So now I want to set an overachieving goal and see if we can achieve it.


For this I will use the following hardware:

Bare metal server provided by packet.net, instance size: c2.medium.x86
Physical Cores @ 2.2 GHz
(1 X AMD EPYC 7401P)
Memory: 64 GB of ECC RAM
Storage : INTEL® SSD DC S4500, 480GB

This is a server grade SATA SSD.

I will use five of these boxes, for the reason explained below. One box for the MySQL server and four boxes for client connections.

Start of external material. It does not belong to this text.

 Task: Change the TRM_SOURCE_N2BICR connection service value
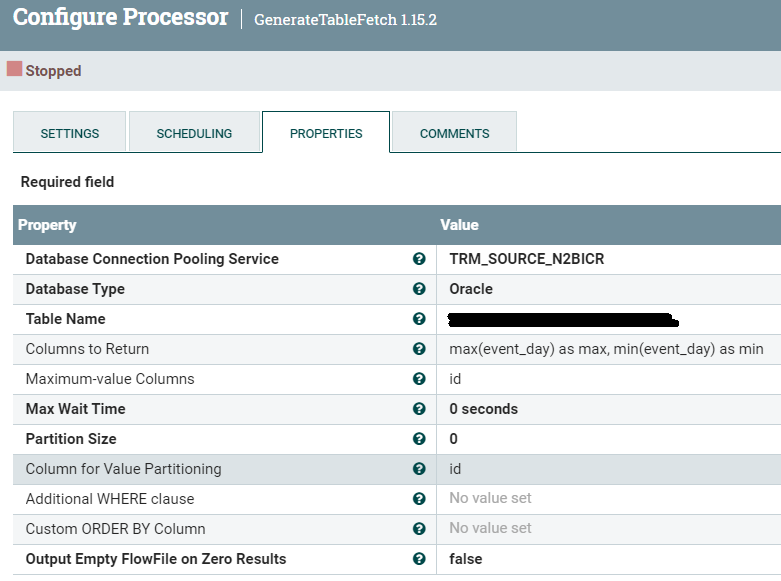point(526,259)
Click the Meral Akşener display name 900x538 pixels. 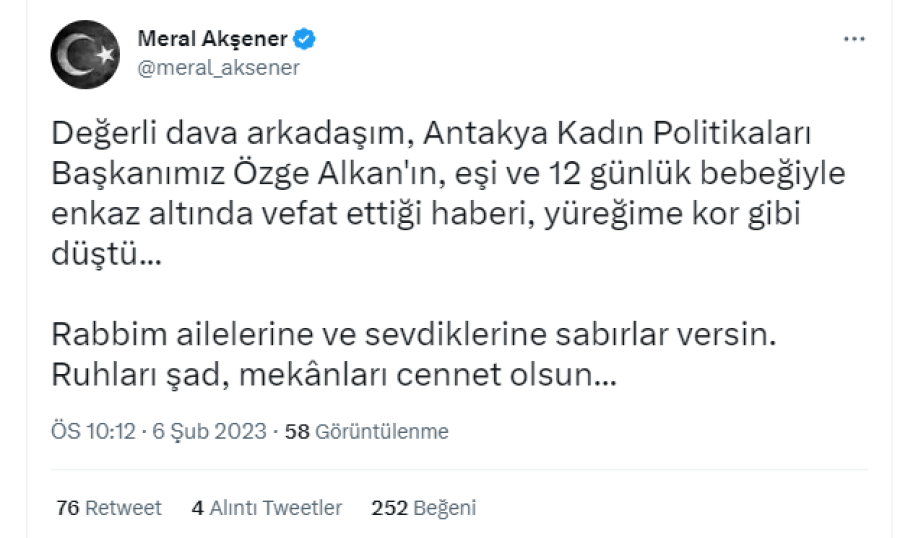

For the server I will use Percona  Server for MySQL 8.0.13-4 with the thread pool plugin. The plugin will be required to support the thousands of connections.

Initial server setup

Network settings (Ansible format):

- { name: 'net.core.somaxconn', value: 32768 }
- { name: 'net.core.rmem_max', value: 134217728 }
- { name: 'net.core.wmem_max', value: 134217728 }
- { name: 'net.ipv4.tcp_rmem', value: '4096 87380 134217728' }
- { name: 'net.ipv4.tcp_wmem', value: '4096 87380 134217728' }
- { name: 'net.core.netdev_max_backlog', value: 300000 }
- { name: 'net.ipv4.tcp_moderate_rcvbuf', value: 1 }
- { name: 'net.ipv4.tcp_no_metrics_save', value: 1 }
- { name: 'net.ipv4.tcp_congestion_control', value: 'htcp' }
- { name: 'net.ipv4.tcp_mtu_probing', value: 1 }
- { name: 'net.ipv4.tcp_timestamps', value: 0 }
- { name: 'net.ipv4.tcp_sack', value: 0 }
- { name: 'net.ipv4.tcp_syncookies', value: 1 }
- { name: 'net.ipv4.tcp_max_syn_backlog', value: 4096 }
- { name: 'net.ipv4.tcp_mem', value: '50576   64768 98152' }
- { name: 'net.ipv4.ip_local_port_range', value: '4000 65000' }
- { name: 'net.ipv4.netdev_max_backlog', value: 2500 }
- { name: 'net.ipv4.tcp_tw_reuse', value: 1 }
- { name: 'net.ipv4.tcp_fin_timeout', value: 5 }

These are the typical settings recommended for 10Gb networks and high concurrent workloads.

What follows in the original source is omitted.